EU battery law forces Nintendo hardware redesign, ends original Switch sales in 2027
Original source
Nintendo announces new product revisions in Europe with replaceable batteries
Hacker News →To comply with EU battery regulations taking effect in mid-February 2027, Nintendo will begin rolling out revised versions of selected products in Europe with user-swappable batteries starting summer 2026. The changeover is gradual and not customer-selectable: once current stock of a given product sells out on the Nintendo Store, only the revised version will be offered. Functionality is unchanged, replacement battery kits will be sold separately, and existing hardware bought before the deadline remains fully compliant with nothing owners need to do.
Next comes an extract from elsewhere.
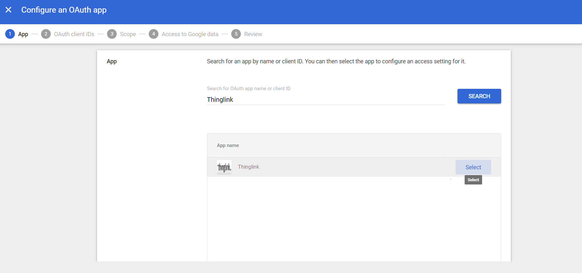Click the App name column header
Image resolution: width=582 pixels, height=273 pixels.
point(228,145)
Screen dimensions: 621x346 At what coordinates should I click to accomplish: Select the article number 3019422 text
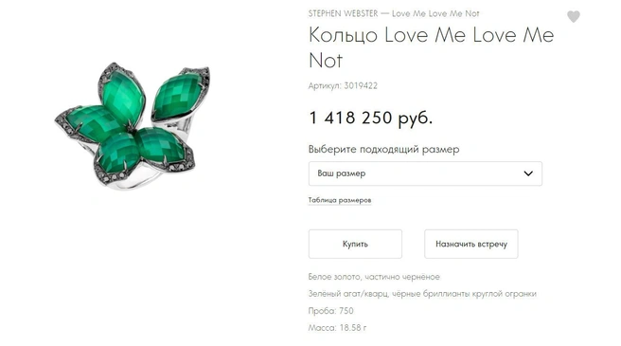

The more consequential news is what won’t be redesigned. The original Nintendo Switch, Switch Lite, and Switch OLED — along with the Pro Controller and several retro controllers — will not get replaceable-battery revisions. Instead, Nintendo will simply stop selling that entire hardware family in Europe from mid-February 2027, roughly a decade after the console’s March 2017 launch. Games, the eShop, and Switch Online services continue for the foreseeable future, so this is an end to sales rather than to support.
The rules apply across the EU plus additional territories Nintendo of Europe serves, including the UK, Switzerland, Norway, South Africa, and several Gulf states. On the Switch 2 side, Joy-Con 2 controllers with replaceable batteries will ship bundled with a revised console in autumn before becoming available separately. The episode is a concrete example of the EU’s right-to-repair-oriented battery directive reshaping consumer-electronics roadmaps rather than security or privacy policy.